Making Predictions and evaluating the Support Vector Machine Classifier

## Confusion Matrix and Statistics
## 
##           Reference
## Prediction  ham spam
##       ham   323   20
##       spam 1351 2452
##                                           
##                Accuracy : 0.6693          
##                  95% CI : (0.6548, 0.6836)
##     No Information Rate : 0.5962          
##     P-Value [Acc > NIR] : < 2.2e-16       
##                                           
##                   Kappa : 0.2121          
##                                           
##  Mcnemar's Test P-Value : < 2.2e-16       
##                                           
##             Sensitivity : 0.19295         
##             Specificity : 0.99191         
##          Pos Pred Value : 0.94169         
##          Neg Pred Value : 0.64475         
##              Prevalence : 0.40376         
##          Detection Rate : 0.07791         
##    Detection Prevalence : 0.08273         
##       Balanced Accuracy : 0.59243         
##                                           
##        'Positive' Class : ham             
## 

The Support Vector Machine model performed badly on this dataset as the model performed exactly as a mere guess. With the accuracy of 0.6693, we may be tempted to think the performance is bad where the classifier classify 1351 emails as ham while they should be spam.

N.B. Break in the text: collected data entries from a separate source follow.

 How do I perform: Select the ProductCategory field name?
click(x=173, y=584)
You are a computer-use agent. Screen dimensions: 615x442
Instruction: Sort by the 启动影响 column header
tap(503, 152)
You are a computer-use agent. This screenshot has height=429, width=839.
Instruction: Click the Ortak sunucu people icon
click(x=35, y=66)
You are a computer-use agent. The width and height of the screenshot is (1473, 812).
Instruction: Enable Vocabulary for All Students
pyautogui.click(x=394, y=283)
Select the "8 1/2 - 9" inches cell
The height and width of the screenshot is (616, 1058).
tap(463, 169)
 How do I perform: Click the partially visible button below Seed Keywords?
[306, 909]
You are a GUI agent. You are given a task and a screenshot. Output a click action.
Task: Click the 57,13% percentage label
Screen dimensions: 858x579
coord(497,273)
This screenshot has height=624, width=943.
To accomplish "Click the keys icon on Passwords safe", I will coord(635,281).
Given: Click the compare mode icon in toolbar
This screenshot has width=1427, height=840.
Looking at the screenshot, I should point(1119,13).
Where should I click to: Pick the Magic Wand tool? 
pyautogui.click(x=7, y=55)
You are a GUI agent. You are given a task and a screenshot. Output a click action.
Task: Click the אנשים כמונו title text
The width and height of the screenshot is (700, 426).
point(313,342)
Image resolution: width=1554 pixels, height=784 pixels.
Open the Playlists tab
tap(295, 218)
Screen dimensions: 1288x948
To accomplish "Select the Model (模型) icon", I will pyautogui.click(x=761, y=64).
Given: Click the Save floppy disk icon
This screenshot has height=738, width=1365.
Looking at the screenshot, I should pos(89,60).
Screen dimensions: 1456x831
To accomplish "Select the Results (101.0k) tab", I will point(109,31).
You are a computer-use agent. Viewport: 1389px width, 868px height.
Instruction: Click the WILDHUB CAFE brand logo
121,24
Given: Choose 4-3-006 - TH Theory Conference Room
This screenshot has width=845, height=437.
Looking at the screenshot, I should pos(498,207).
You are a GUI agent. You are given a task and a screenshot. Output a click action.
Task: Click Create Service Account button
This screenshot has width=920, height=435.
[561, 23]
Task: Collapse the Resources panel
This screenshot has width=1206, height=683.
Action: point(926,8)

Section_6: Conclusion and Validity

Conclusion

The essence of building a spam classifier is for the model to be able to effectively categorise an incoming email as either spam or ham. A model will not be doing very well if it is unable to categorise both categories effectively. As much as we can expect some element errors in our predictions, we are also expecting our model to do a nice job. The Random Forest and Naive Bayes performed exceptionally well in this project. However, Support Vector Machine was not a good choice for this case as a classifier.